Gracefully handling DDL statements that mix TEMPORARY and persistent targets. We can do this ok for DROPs but it still requires care. Anything else gets messier.
Lack of hooks into table rewrite operations and the extremely clumsy and inefficient way logical decoding currently exposes decoding of the temp-table data during decoding of rewrites means handling table-rewriting DDL is difficult and impractical to do correctly. In pglogical we punt on it entirely and refuse to permit DDL that would rewrite a table except where we can prove it's reliant only on immutable inputs so we can discard the upstream rewrite and rely on statement replication.
As a consequence of the above, reliably determining whether a given statement will cause a table rewrite.
Handling re-entrant ProcessUtility_hook calls for ALTER TABLE etc.
Handling TRUNCATE's pseudo-DDL pseudo-DML halfway state, doing something sensible for truncate cascade.
Probably more I've forgotten

If we don't handle these, then any logical change-log archives will become largely useless as soon as there's any schema change.

So we kind of have to solve DDL replication first IMO.

Some consideration is also required for metadata management. Right now relation and type metadata has session-lifetime, but you'd want to be able to discard old logical change-stream archives and have the later ones still be usable. So we'd need to define some kind of restartpoint where we repeat the metadata, or we'd have to support externalizing the metadata so it can be retained when the main change archives get aged out.

We'd also need to separate the existing apply worker into a "receiver" and "apply/writer" part, so the wire-protocol handling isn't tightly coupled with the actual change apply code, in order to make it possible to actually consume those archives and apply them to the database. In pglogical3 we did that by splitting them into two processes, connected by a shm_mq. Originally the process split was optional and you could run a combined receiver/writer process without the shm_mq if you wanted, but we quickly found it difficult to reliably handle locking issues etc that way so the writers all moved out-of-process.

Pointing records for text and elements:
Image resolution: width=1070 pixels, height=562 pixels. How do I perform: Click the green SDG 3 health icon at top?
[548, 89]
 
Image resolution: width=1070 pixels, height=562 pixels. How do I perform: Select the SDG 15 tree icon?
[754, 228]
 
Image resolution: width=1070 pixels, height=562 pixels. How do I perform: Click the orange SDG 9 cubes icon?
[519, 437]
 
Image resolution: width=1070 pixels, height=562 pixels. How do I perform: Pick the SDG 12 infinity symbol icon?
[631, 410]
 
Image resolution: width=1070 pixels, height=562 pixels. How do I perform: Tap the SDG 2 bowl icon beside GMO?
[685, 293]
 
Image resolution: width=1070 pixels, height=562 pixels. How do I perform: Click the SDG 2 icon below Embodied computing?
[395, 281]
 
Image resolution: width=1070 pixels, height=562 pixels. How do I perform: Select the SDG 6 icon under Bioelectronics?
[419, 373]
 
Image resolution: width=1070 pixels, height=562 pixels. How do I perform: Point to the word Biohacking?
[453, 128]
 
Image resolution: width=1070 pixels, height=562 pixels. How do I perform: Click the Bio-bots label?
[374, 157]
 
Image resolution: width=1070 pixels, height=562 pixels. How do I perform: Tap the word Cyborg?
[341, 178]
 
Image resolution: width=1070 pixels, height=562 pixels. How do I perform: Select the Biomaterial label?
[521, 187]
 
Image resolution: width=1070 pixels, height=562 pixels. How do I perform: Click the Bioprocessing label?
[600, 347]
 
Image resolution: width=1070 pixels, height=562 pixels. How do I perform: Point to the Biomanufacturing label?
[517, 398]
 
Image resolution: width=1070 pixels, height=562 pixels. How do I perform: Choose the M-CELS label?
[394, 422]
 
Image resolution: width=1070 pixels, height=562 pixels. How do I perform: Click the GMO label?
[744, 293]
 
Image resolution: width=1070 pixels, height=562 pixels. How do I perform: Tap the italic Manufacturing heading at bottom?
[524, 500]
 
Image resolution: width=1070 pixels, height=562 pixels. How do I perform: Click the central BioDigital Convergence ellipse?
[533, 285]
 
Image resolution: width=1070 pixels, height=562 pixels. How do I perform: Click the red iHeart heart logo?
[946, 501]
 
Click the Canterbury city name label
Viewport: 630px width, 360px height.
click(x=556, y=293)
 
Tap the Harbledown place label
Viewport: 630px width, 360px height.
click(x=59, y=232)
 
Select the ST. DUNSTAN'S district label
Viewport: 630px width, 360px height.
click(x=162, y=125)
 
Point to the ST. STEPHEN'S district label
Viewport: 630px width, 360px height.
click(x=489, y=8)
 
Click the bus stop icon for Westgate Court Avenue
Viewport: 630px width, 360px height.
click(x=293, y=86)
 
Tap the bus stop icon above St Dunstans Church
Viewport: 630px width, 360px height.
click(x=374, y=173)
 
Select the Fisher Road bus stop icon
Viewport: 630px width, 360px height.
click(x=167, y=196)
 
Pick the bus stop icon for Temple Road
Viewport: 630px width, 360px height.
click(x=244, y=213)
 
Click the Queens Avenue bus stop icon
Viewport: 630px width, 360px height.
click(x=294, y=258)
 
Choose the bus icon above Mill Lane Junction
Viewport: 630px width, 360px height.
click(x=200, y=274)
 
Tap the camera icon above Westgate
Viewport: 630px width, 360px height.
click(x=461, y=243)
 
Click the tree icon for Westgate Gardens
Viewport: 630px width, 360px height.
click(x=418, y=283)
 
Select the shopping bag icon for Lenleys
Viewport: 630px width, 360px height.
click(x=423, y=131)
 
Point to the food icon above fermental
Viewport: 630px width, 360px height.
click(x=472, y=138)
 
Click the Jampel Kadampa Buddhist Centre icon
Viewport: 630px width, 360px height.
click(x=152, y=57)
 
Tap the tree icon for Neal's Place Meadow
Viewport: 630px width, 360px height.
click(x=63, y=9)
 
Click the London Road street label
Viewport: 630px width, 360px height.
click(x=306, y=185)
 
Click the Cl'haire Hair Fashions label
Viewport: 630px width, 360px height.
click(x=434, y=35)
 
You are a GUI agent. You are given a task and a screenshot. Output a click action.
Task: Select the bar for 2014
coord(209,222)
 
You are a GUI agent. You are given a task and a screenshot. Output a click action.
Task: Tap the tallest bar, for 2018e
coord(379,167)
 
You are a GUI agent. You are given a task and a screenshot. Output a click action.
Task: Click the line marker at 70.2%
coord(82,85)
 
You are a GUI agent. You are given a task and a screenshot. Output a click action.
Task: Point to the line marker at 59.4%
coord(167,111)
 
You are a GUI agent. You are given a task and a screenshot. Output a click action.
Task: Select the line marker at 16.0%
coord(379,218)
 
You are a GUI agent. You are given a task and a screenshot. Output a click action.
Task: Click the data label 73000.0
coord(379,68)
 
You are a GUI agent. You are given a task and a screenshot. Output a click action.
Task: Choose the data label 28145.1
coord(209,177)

Short exercise 1 |
Output the passage on DDL replication in logical decoding from "Gracefully handling DDL" to "a table rewrite.", word for word.
Short exercise 2 |
Please pick up the post on DDL replication in logical decoding after its final sentence and keep writing.

Exercise answer 1 |
Gracefully handling DDL statements that mix TEMPORARY and persistent targets. We can do this ok for DROPs but it still requires care. Anything else gets messier.
Lack of hooks into table rewrite operations and the extremely clumsy and inefficient way logical decoding currently exposes decoding of the temp-table data during decoding of rewrites means handling table-rewriting DDL is difficult and impractical to do correctly. In pglogical we punt on it entirely and refuse to permit DDL that would rewrite a table except where we can prove it's reliant only on immutable inputs so we can discard the upstream rewrite and rely on statement replication.
As a consequence of the above, reliably determining whether a given statement will cause a table rewrite.

Exercise answer 2 |
That was done mainly to make it possible to support parallelism in logical decoding apply. But we also have the intention of supporting an alternative reader process that can ingest "logical archives" and send them to the writer to apply them, as if they'd been received from the on-wire stream. That's not implemented at this time though. It'd be useful for a number of things:

* PITR-style logical replay and recovery

* Ability to pre-decode a txn once on the upstream then send the buffered protocol-stream to multiple subscribers, saving on logical decoding and reorder buffering overheads and write-multiplication costs

* ability to ingest change-streams generated by non-postgres sources so we could support streaming foreign-data ingestion, streaming OLAP and data warehousing, etc

To make logical PITR more useful we'd also want to be a bit more tolerant of schema divergence, though that's not overly hard to do:

fill defaults for downstream columns if no value is present for the column in the upstream row and the downstream column is nullable or has a default (I think built-in logical rep does this one already)
ignore values for columns in upstream data if the downstream table lacks the column and the upstream value is null
optionally allow apply to be configured to ignore non-null data in upstream columns that're missing on downstream
optionally allow apply to be configured to drop rows on the floor if the downstream table is missing
policies for handling data conflicts like duplicate PKs

and we'd probably want ways to filter the apply data-stream to apply changes for only a subset of tables, rows, etc at least in a later version.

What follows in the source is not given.